REQUIRED TASK A :: In the passage on predicting India's 2019 election results from tweets, why does the proposed work turn to Twitter instead of polls and surveys? Answer in one to three sentences.

DOCUMENT SECTION ::

================================

In the year 2019, the general elections were different from the previous elections in various ways. Firstly, the people of India were highly inclined towards the positive governance of the current PM Narendra Modi (BJP). Secondly, the various alliances were formed to oppose the current governing party BJP. Thirdly, in the last few years, it has been seen that political parties are increasingly engaging in dialogues with people over social media platforms (specifically Twitter) and people are also increasingly using social platforms to express their views on different political topics. Majority of the political parties leaders/candidates have verified accounts and pages on Twitter, which they are using for their party campaigns.

With the increasing popularity of social media platforms for expressing views or opinions, information dissemination and social interactions, a large amount of real-time data becomes easily available. Over the election duration, this real-time data can be analysed to determine people semantics or opinions on the different political parties or political orientations of the people, which in turn could provide beneficial information on the election results. Hence, there is a need for an automated system that could efficiently utilise such real-time tweet data to predict election results. In the current work, we propose a system to serve the desired purpose. The main research contribution of this work can be summarised as follows:

  • Over the decades, standard methods such as polls, surveys have been widely used for predicting election results. Despite being accurate and reliable, these methods require more efforts, costly and are time consuming. Hence, in current work, we propose Twitter as a reliable platform to predict election results from people tweets sentiments/opinions.

  • In the current work, we proposed a semi-automated hashtag based approach to initially segregate tweets for building sentiment classification model (to support supervised learning).

  • The current work combines deep learning based classification model (Long Short Term Memory Network) with different word embeddings to provide support for improved prediction accuracy.

  • In the current work, we perform the State-wise analysis of people opinions on two main national parties of India (BJP and Congress).

  • To evaluate the reliability and accuracy of the proposed work, a comparative analysis has been performed between the prediction results and available ground truth.

================================

A block of data:

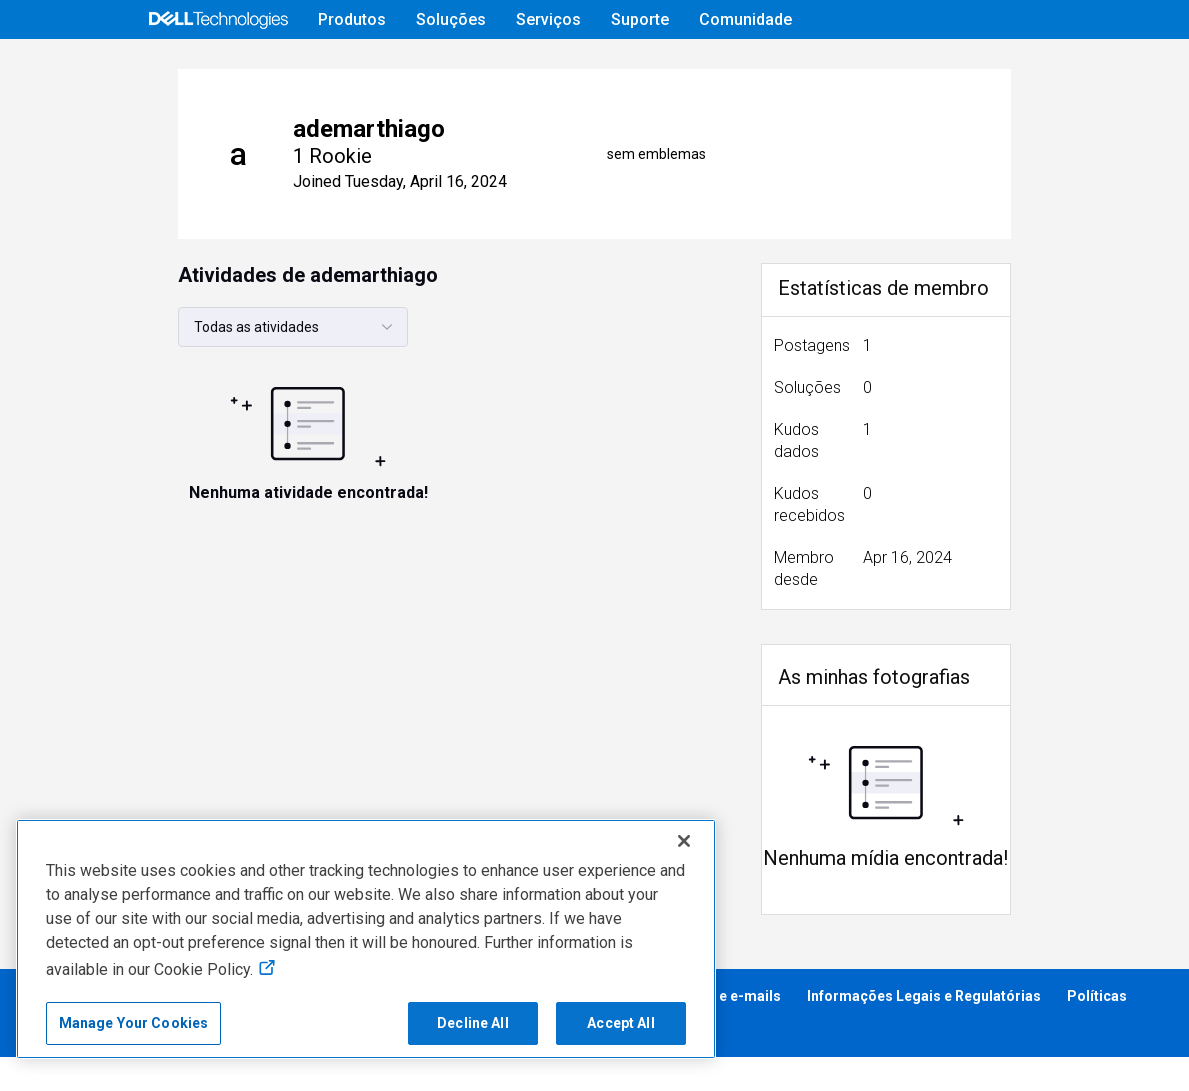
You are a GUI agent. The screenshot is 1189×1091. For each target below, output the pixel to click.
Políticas (1097, 1030)
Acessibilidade (69, 1062)
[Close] (684, 841)
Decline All (473, 1023)
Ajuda (859, 66)
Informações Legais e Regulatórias (924, 1030)
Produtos (352, 19)
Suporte (640, 19)
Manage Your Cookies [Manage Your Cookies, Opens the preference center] (134, 1023)
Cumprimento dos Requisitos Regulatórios (288, 1062)
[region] (366, 939)
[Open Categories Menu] (177, 67)
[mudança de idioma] (1046, 67)
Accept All (620, 1023)
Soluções (451, 19)
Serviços (548, 19)
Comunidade (745, 19)
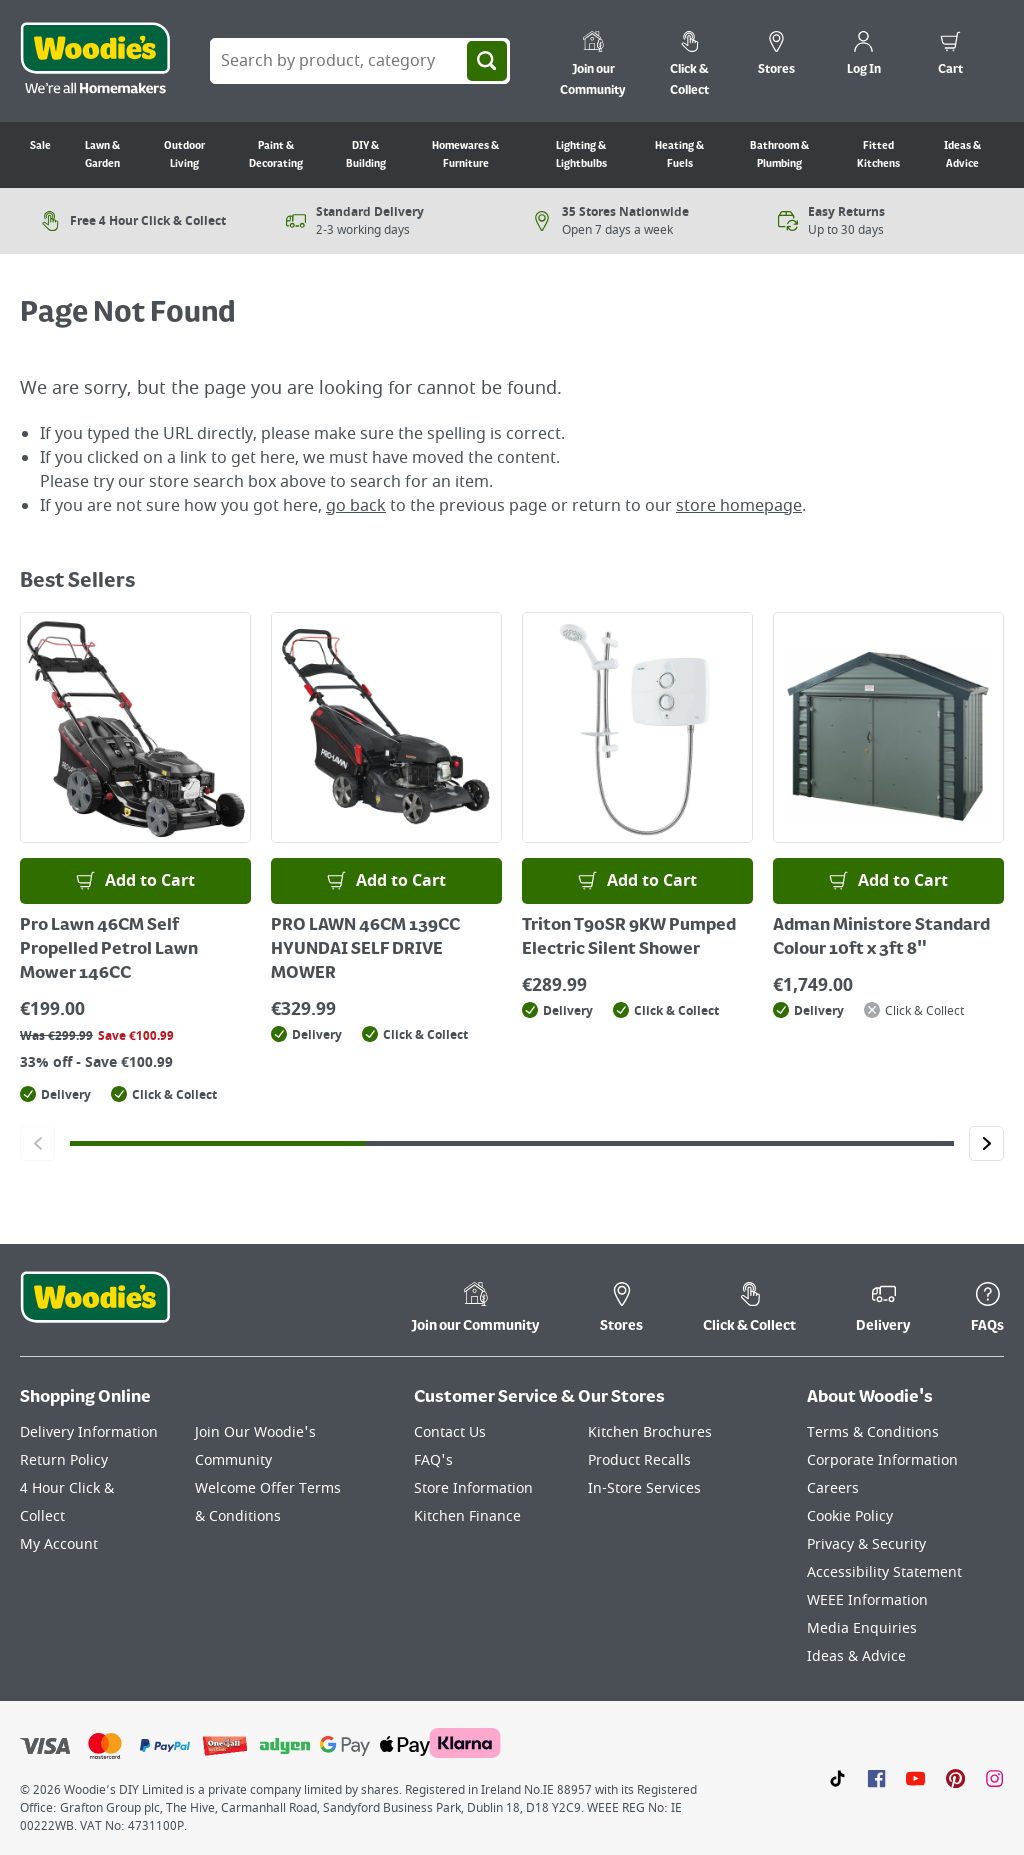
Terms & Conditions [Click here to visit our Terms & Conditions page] (873, 1432)
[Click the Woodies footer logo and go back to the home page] (95, 1310)
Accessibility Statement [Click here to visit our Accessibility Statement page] (884, 1572)
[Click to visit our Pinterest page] (955, 1778)
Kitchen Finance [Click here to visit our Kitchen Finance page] (467, 1516)
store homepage (739, 506)
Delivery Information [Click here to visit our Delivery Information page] (89, 1432)
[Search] (487, 61)
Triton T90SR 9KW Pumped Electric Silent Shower (629, 938)
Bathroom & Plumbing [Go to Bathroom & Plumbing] (779, 155)
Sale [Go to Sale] (40, 146)
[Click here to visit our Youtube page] (915, 1778)
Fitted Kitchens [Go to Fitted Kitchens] (878, 155)
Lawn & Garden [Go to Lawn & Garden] (102, 155)
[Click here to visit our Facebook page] (876, 1778)
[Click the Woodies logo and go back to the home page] (95, 61)
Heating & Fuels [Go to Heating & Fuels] (679, 155)
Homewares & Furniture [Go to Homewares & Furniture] (465, 155)
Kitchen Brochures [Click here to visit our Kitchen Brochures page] (650, 1432)
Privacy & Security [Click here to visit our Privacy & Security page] (866, 1544)
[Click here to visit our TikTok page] (837, 1778)
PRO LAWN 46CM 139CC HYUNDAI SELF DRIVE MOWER (365, 950)
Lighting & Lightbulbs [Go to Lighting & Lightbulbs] (581, 155)
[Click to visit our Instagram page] (994, 1778)
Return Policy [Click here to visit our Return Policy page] (64, 1460)
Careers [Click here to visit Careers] (833, 1488)
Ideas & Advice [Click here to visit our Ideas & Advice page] (856, 1656)
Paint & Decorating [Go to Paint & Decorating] (276, 155)
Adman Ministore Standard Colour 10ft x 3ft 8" (881, 938)
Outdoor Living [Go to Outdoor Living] (184, 155)
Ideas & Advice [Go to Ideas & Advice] (962, 155)
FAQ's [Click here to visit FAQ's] (433, 1460)
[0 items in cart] (950, 56)
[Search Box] (360, 61)
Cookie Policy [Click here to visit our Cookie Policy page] (850, 1516)
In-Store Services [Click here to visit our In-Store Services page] (644, 1488)
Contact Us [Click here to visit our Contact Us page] (450, 1432)
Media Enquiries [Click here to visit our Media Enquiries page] (862, 1628)
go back (356, 506)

================================

REQUIRED TASK B :: Locate every line in the records above that contains the string "back". Case counts.

CORRECT RESULT A :: Polls and surveys are accurate and reliable, but they take more effort, are costly and are time consuming. The work therefore proposes Twitter as a reliable platform for predicting election results from the sentiments and opinions in people's tweets.

CORRECT RESULT B ::
[Click the Woodies footer logo and go back to the home page] (95, 1310)
[Click the Woodies logo and go back to the home page] (95, 61)
go back (356, 506)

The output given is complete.